In 2015, California launched a trailblazing Sustainable Agricultural Lands Conservation Program (SALCP), the first program in the country that invests in farmland conservation for its climate benefits. CalCAN and a coalition of land trusts and conservation organizations advocated for its creation. Administered by the Department of Conservation, the program funds permanent agricultural easements on agricultural lands at risk of development and funds local governments to improve farmland conservation policy and program development.  
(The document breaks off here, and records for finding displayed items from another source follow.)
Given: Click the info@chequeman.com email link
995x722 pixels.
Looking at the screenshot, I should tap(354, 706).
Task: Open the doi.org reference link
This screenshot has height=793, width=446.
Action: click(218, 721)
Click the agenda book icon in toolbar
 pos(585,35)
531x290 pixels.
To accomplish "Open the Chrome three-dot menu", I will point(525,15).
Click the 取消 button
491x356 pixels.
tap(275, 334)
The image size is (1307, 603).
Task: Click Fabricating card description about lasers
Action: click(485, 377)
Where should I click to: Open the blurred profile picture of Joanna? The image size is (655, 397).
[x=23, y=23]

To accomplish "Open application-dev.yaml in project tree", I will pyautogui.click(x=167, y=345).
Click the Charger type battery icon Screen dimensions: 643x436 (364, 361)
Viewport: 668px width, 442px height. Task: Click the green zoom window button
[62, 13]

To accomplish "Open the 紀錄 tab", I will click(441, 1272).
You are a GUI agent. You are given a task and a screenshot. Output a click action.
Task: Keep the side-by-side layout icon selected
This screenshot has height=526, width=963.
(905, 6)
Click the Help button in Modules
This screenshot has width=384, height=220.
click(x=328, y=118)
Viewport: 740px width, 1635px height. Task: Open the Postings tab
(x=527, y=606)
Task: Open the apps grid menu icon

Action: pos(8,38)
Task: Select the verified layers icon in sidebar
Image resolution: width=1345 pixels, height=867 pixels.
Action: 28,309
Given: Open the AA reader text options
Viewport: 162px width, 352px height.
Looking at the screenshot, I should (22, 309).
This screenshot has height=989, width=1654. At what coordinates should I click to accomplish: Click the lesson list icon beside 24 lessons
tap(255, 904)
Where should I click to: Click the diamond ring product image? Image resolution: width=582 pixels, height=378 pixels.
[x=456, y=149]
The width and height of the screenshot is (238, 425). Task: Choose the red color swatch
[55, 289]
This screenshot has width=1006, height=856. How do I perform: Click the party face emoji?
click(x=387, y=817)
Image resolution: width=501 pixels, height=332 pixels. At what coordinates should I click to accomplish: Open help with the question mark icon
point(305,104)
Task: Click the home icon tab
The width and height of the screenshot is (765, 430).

SALCP focuses on reducing greenhouse gas (GHG) emissions associated with the conversion of agricultural lands to urban, suburban and rural ranchette development. The program was created following a study  by Louise Jackson, Stephen Wheeler and others at UC Davis that found that an acre of urban land in Yolo County emitted 70 times more GHG emissions compared to an acre of irrigated cropland. The climate benefits of farmland, including its ability to capture and store atmospheric carbon, are lost when the land is converted to urban or other non-agricultural uses.

Program Summary

Year Launched: 2015
Grants awarded to date: $373 million
Acres preserved: Over 194,000
Total easements: 166
Planning grants: 30
Greenhouse gas reductions (over 30 years): over 20.6 million metric tons of carbon dioxide equivalent.
Status of grant rounds: Nine rounds completed.

Find additional resources, including a CalCAN fact sheet on the program and more information from the California Department of Conservation.

Sustainable Agricultural Lands Conservation Program History

SALCP was initially funded with $5 million in GGRF.  But CalCAN and a coalition of land trust, agriculture and conservation organizations were able to successfully advocate for increased funding to improve the program’s reach and impact. SALCP now receives 10 percent of the AHSC funding allocation. SALCP is part of a larger Affordable Housing and Sustainable Communities (AHSC) program, coordinated by the Strategic Growth Council. AHSC receives 20 percent as a continuous appropriation of the total annual Greenhouse Gas Reduction Fund (GGRF) budget.